Can a mercury vapor bulb be used on a metal halide ballast?

175-watts and higher mercury vapor can be used on standard probe start metal halide ballasts.  1000-watt H34 mercury vapor should not because this bulb operates at a different voltage. 125-watts and lower mercury vapor can be operated on metal halide ballasts but it is not usually recommended (shortend lamp life).

Can a metal halide bulb be used on a mercury vapor ballast?

No.  Metal halide needs a higher open circuit voltage (OCV).  Some special metal halide can be operated on mercury ballasts (conversion bulbs).  Standard Metal Halide lamps might operate but this is not recommended.

The ballast label says to use a MV or a MH bulb.  What does this mean?

The ballast is a metal halide ballast and will also operate mercury vapor bulbs.

Can a metal halide bulb designed for mercury vapor ballasts be used on other ballasts?

Depends on the bulb.  Most should only be operated on the ballast they were designed for.

Do not use CW or CWA ballasts.
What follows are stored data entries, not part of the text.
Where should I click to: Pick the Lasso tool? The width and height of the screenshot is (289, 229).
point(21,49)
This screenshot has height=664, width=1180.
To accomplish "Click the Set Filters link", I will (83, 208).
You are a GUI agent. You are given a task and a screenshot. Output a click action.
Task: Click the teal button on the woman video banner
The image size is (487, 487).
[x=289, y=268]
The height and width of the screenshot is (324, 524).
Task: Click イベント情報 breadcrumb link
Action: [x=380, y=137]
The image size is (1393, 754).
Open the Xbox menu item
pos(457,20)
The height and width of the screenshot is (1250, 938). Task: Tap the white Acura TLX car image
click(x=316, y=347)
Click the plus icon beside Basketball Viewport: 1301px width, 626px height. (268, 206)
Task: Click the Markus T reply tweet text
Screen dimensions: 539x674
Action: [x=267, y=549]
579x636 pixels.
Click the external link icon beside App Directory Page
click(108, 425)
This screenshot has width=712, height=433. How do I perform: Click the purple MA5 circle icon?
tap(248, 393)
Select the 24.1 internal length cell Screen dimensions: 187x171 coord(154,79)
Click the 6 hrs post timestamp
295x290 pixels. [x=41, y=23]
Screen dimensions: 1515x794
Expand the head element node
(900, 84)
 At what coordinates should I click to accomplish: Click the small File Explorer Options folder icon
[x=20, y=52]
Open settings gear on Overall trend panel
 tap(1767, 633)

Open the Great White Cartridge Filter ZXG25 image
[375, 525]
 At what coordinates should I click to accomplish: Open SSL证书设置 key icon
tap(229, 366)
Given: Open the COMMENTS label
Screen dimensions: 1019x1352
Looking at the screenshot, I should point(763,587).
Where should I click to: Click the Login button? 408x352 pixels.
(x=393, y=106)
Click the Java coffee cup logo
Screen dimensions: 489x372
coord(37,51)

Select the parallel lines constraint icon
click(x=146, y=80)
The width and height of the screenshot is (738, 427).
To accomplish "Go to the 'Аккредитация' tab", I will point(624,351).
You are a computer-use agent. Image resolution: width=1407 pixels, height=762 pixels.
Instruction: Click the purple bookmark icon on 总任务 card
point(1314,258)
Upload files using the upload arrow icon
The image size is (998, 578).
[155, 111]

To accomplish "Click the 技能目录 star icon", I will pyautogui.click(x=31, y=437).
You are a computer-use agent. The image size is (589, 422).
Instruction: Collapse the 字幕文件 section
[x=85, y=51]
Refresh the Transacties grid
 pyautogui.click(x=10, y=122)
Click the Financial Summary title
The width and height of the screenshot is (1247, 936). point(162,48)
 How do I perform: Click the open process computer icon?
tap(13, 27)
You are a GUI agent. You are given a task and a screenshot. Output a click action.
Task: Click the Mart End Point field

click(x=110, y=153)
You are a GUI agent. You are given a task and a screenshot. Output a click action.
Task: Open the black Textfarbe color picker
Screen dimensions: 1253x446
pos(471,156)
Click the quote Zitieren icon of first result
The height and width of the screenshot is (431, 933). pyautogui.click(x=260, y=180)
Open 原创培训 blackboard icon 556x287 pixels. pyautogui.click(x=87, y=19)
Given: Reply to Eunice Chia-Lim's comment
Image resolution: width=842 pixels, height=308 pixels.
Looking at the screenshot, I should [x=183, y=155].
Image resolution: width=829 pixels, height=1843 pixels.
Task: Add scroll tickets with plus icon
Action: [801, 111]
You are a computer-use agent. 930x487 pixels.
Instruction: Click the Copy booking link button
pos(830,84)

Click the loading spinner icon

What does this mean?

Some bulbs should not be operated on CW or CWA ballast circuits because these ballasts may over ride bulbs.  CW and CWA has a capsitor in series with the lamp or between the two coils.

Can high pressure sodium bulbs be used on mercury vapor ballasts?

No.  Special conversion bulbs are available for mercury ballasts.

Can high pressure sodium bulbs be used on metal halide ballasts?

No.  Special conversion bulbs are available for metal halide ballasts.  

Can a ballast be used with different wattage bulbs?

No.  Energy saving bulbs are the only other wattage bulbs that should be used.  If another wattage was used the bulb may rupture, fail, or even short the ballast.

Why do bulbs of the same wattage appear a different color to the eye?

Let new bulbs burn in at least 100 hours.  Ballast or lamp failing or bulb reaching end of life.  Relamp fixtures at the same time to reduce color differences.

What type of socket should be used for HID lamps?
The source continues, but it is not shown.